The "write it down and won't forget" ones
The serious noise of the slow armoured doors that close behind the prisoners, the walls, the plastic sheeting, the counts, the isolation, is left behind. And it is good news. With a face of happiness or a serious one, debating on what role to adopt after the pardon, the nine pro-independence politicians sentenced by the Supreme Court are on the street. In Belgium, Puigdemont, Comín and Puig, and Clara Ponsatí in Scotland, maintain the European legal pulse and await a sentence that allows them to put Spanish justice in evidence and pave the way for their return. Jaume Asens' strategy of promoting the reform of the crime of sedition is advancing and could bring the solution closer for the exiles, whom today a part of the Spanish judiciary and politics would like to see imprisoned and then throw the key to the sea.

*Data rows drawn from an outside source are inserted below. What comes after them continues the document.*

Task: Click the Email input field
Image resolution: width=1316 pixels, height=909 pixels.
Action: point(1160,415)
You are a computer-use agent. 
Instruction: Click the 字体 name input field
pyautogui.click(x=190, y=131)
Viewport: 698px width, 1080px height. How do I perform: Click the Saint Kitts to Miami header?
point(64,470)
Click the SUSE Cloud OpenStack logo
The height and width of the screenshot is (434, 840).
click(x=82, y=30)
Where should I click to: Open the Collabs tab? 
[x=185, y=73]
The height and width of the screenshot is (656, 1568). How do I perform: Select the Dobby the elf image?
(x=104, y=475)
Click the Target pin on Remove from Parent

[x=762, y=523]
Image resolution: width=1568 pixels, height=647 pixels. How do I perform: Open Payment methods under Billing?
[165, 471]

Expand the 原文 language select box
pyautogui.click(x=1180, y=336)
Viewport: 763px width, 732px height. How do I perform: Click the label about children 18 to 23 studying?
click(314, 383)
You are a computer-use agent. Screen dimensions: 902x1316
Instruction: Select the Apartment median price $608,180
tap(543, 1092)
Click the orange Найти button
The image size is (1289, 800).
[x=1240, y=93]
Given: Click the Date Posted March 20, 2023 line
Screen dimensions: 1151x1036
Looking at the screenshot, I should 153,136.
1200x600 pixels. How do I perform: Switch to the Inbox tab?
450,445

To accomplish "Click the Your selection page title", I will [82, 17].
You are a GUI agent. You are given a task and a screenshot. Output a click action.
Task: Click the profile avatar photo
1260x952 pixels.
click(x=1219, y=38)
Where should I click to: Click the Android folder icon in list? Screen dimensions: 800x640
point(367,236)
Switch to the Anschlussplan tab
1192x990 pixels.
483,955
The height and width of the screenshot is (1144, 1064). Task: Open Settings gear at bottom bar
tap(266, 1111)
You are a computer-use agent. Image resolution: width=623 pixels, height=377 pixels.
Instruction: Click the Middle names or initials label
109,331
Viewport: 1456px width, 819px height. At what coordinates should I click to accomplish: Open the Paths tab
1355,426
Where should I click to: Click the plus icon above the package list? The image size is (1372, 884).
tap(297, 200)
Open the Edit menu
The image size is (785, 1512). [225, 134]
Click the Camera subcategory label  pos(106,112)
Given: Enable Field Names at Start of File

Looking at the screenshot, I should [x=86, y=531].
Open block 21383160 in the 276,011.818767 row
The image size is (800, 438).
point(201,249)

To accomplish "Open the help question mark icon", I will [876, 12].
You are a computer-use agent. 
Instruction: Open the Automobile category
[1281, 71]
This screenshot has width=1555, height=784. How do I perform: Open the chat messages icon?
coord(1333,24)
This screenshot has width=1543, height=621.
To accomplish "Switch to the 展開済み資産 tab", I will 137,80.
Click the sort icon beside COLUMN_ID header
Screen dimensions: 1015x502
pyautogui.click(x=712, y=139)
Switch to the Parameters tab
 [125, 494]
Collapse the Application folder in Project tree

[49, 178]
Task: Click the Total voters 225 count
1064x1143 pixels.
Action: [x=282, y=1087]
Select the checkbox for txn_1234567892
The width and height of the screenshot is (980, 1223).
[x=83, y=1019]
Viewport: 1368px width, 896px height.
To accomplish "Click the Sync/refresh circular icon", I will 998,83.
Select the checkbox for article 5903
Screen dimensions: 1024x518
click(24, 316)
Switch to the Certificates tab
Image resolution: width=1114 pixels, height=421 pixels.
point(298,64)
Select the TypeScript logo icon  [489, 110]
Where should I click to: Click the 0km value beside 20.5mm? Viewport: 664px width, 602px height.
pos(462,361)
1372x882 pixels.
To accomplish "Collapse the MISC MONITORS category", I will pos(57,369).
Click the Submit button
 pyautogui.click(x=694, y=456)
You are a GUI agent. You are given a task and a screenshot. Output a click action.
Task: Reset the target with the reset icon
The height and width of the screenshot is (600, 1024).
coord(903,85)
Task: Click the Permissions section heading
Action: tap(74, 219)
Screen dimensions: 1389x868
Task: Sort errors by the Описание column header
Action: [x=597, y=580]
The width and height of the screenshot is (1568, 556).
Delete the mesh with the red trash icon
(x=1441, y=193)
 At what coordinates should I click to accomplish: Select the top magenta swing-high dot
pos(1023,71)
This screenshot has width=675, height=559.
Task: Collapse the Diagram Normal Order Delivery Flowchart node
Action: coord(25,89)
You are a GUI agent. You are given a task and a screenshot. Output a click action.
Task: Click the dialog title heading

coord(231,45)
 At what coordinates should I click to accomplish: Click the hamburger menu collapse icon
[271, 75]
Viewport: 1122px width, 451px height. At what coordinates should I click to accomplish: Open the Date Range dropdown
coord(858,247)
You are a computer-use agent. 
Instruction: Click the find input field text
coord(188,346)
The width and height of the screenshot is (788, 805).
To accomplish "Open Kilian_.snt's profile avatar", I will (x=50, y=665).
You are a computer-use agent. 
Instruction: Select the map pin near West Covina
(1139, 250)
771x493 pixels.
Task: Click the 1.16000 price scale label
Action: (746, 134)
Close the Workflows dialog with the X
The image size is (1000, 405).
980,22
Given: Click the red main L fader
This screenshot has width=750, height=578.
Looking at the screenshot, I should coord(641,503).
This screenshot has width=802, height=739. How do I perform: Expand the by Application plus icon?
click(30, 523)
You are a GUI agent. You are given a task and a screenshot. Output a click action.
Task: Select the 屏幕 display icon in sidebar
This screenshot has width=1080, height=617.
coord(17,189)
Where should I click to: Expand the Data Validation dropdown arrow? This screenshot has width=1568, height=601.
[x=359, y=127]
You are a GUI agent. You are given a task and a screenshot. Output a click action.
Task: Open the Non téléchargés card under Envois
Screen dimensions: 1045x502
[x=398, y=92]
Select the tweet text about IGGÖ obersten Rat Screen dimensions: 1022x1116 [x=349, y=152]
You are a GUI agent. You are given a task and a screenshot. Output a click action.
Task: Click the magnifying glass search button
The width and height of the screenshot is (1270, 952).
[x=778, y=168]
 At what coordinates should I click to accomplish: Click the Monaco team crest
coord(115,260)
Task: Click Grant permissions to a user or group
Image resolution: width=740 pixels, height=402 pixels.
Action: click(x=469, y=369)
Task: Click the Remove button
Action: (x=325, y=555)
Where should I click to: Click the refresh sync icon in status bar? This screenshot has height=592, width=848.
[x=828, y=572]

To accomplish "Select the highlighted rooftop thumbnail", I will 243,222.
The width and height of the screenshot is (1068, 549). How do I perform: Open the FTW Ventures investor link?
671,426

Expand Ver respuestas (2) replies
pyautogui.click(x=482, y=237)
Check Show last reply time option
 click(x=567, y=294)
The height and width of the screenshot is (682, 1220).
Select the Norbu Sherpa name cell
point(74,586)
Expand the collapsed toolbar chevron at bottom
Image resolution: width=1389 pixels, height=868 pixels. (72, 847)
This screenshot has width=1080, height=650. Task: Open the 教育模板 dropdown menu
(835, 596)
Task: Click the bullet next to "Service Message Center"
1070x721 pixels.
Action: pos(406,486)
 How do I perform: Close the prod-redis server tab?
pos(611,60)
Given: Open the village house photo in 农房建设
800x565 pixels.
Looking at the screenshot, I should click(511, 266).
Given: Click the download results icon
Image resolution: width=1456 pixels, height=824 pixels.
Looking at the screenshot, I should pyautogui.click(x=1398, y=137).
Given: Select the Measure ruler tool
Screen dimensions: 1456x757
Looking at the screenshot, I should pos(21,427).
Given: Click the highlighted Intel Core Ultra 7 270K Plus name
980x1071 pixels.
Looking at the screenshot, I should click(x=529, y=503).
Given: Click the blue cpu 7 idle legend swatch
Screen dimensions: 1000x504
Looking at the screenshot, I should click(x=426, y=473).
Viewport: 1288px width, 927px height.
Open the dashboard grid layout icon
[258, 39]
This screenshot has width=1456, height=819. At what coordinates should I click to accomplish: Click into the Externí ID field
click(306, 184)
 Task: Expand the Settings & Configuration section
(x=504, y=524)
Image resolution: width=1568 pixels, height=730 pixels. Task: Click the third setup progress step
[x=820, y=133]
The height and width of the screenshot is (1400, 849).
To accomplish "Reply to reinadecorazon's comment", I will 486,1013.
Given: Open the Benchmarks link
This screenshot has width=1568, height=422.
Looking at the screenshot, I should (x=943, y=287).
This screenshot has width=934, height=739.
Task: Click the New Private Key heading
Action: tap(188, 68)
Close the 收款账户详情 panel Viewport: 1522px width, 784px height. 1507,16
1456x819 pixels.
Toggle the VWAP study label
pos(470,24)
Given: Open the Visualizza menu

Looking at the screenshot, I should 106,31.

With pro-independence politicians out of prison, there are no conditions not to openly lay the cards on the table and see what the reality is in a country that almost four years after October 2017 is not the same. The 52% of the Catalan Parliament shows that sovereignism is now a majority; that Jordi Sànchez and Pere Aragonès closed a government agreement gives it the capacity for action; but the strength of the street has been wasted and it is unknown whether the capacity for indignation is maintained in a society that has felt abused, deceived or frustrated by politics to varying degrees.
For the moment, injustice continues to act as a binder, as in the case of the abuse of power by the Court of Auditors, an administrative body rooted in political vengeance, capable of continuing to ruin public servants for acts more typical of freedom of expression in its function of government than of the misuse of public funds, as it would have us believe.
The release from prison is not an act of cowardice, as it is interpreted by those who think that "worse is better", but of justice and political realism. Pedro Sánchez, a survivor, knows that his parliamentary majority goes through the Basque and Catalan pro-independence partners. He also knows that first comes the pronouncement of the Council of Europe and then the Court of Strasbourg. Perhaps he also knows that the appropriation of Spanish nationalism by the most extreme right can only change with a transforming epic and a federalising constitutionalism of Spain. An unrealised bet with which he hopes to deactivate a part of Catalan independence.
The decision of the pardons is a way of making a virtue out of necessity and has excited the Spanish Holy Inquisition, which has started a hunt for disaffected people that besieges bishops, businessmen and anyone willing to listen to the reasons of others, to modulate the opinion of the dogmatists.
Leading the Savonarola, José María Aznar, the Iraq War man, who points out traitors with his usual bitterness speaking of days that should be "written down and not forgotten" and who insists on the attempt to delegitimise the socialist government saying that "the PSOE has come to government, at least twice, in very special circumstances: once in 2004, as a result of terrorist attacks used to affect the credibility of the government; the other with a vote of no confidence with the support of separatists and exterrorists". Also within the Episcopal Conference Omella and the support for pardons is pointed out when the Archbishop of Oviedo Sanz Montes reminds that "the unity of our people is a moral good".
Evidently, Cayetana Álvarez de Toledo, who speaks of "appeasement" and "identity involution in which Sánchez and separatism converge", joins the heart of beatas. The woman who failed in Catalonia demands to impose "constitutionalism" even if it is "by Christian compassion, so that the head of the CEOE stops whining, and the bishops stop promoting atheism and destroying devotions".
With the PP in the mountains, how can the Constitution be reformed as the negotiation with Catalonia would demand?
Pere Aragonès and Pedro Sánchez will meet on Tuesday in this context. They have two years to see how much they can do to transform Spain and what degree of patience and mobilisation the independence movement has, which is not imposing itself above all others but does not seem to have to back down either.
The real obstacles will be seen now when the negotiating table shows how far apart the positions are and how irreconcilable they are today. The Catalan sovereigntist majority has not come this far to achieve either a new system of mediocre financing or a reform of the Constitution that is acceptable to a PP that lives off anti-Catalanism. The obstacles are enormous and the only advantage is that now Barcelona can no longer be bombed every forty years.